Bundeskanzlerin Angela Merkel hat den Arbeitgebern Hoffnungen gemacht, dass die Bundesregierung eine Zersplitterung der Tariflandschaft verhindert. "Ich persönlich bin davon überzeugt, dass es eine Regelungsnotwendigkeit gibt", sagte Merkel am Dienstag auf dem Deutschen Arbeitgebertag in Berlin. Innerhalb der nächsten zwei Monate werde die Bundesregierung mitteilen, was sie beim Thema Tarifeinheit zu tun gedenke. Arbeitgeberpräsident Dieter Hundt appellierte an Merkel, rasch die durch einen Richterspruch gefährdete Tarifeinheit gesetzlich abzusichern, nach der in einem Betrieb nur ein Tarifvertrag angewendet wird.
Auch Wirtschaftsminister Rainer Brüderle sagte zu, dass die Regierung sich um die Tarifeinheit kümmern werde. Hundt argumentierte, falls die Tarifeinheit aufgekündigt werde, komme die gesamte Tarifautonomie ins Rutschen und die Tariflandschaft werde zersplittert. Er forderte Merkel auf, im "Herbst der Entscheidungen", den sie ausgerufen habe, auch dieses Thema durch eine gesetzliche Regelung im Sinne von Arbeitgebern und DGB-Gewerkschaften zu regeln. Ohne das Instrument wäre es nach Hundts Überzeugung in der jüngsten Krise nicht möglich gewesen, über betriebliche Bündnisse die Beschäftigung umfassend abzusichern.
Bei der Zeitarbeit will die Regierung offenbar ebenfalls auf die Arbeitgeber zugehen. Merkel betonte, das "Flexibilitätsinstrument Zeitarbeit" müsse erhalten bleiben. Allerdings beklagte sie Missbrauch in der Zeitarbeit, der abgestellt werden müsse. Hundt hatte vor einer schärferen Regulierung dieses Instruments gewarnt.
Die Arbeitgeber unterstützten es ausdrücklich, dass die Regierung der Haushaltssanierung Vorrang einräumt. Dies sei völlig richtig, sagte Hundt. "Es ist nicht die Zeit, jetzt neue Wohltaten zu verteilen." Er warnte die Regierung aber auch, für Arbeitnehmer und Arbeitgeber neue Belastungen und mehr Bürokratie zu schaffen.

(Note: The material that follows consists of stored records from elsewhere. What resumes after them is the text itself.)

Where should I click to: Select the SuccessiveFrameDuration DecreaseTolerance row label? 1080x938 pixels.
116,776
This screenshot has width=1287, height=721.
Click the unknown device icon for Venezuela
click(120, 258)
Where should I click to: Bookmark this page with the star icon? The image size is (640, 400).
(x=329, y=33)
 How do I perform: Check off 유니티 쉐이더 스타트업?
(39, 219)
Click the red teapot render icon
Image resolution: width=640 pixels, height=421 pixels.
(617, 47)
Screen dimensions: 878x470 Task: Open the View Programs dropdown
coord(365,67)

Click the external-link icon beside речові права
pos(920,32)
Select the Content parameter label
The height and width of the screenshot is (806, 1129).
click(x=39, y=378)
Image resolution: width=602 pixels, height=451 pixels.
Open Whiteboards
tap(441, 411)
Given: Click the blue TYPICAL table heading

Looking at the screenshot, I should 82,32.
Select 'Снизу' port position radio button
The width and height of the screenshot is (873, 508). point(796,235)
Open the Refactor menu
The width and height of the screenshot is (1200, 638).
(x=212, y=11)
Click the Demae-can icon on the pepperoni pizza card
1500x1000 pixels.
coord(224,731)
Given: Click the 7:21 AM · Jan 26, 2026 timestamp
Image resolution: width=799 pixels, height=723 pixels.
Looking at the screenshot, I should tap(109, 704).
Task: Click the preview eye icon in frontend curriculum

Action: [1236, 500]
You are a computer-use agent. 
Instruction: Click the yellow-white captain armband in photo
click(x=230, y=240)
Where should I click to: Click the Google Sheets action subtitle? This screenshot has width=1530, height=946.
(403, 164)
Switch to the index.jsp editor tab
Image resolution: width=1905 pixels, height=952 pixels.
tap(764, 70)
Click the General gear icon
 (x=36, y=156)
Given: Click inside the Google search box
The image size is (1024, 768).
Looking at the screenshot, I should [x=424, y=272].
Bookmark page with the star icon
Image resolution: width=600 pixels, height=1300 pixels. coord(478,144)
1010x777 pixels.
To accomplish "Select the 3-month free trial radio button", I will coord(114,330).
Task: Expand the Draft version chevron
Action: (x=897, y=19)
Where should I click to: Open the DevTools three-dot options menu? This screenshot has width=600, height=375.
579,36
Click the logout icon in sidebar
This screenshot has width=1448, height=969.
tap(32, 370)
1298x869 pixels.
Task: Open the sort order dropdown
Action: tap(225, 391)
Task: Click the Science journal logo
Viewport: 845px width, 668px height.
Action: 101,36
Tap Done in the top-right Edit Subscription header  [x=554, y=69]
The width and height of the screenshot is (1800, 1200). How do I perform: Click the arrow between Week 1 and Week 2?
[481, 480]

Merkel verteidigt insbesondere die Gesundheitspolitik und die Entscheidung der Regierung, die Beiträge wieder, teils auch zu Lasten der Arbeitgeber, auf Vorkrisenniveau zu erhöhen. Letztlich sei die Gesundheitspolitik der Regierung arbeitgeber- und arbeitnehmerfreundlich.
Beim Thema Fachkräftemangel besteht laut Merkel in der Regierung noch Diskussionsbedarf. Die Kanzlerin betonte aber, dass trotz noch nicht ausgeschöpfter Arbeitskräftepotenziale im Inland auch über die Zuwanderung von Fachkräften gesprochen werden müsse. Brüderle ging einen Schritt weiter: Wer die Notwendigkeit der Zuwanderung gegen die Mobilisierung von Inlandspotenzialen ausspiele, versündige sich an den Zukunftschancen Deutschlands, sagte er. "Wir brauchen eine Zuwanderung in Qualität", forderte der Wirtschaftsminister. "Die jetzigen Regelungen reichen meines Erachtens nicht aus."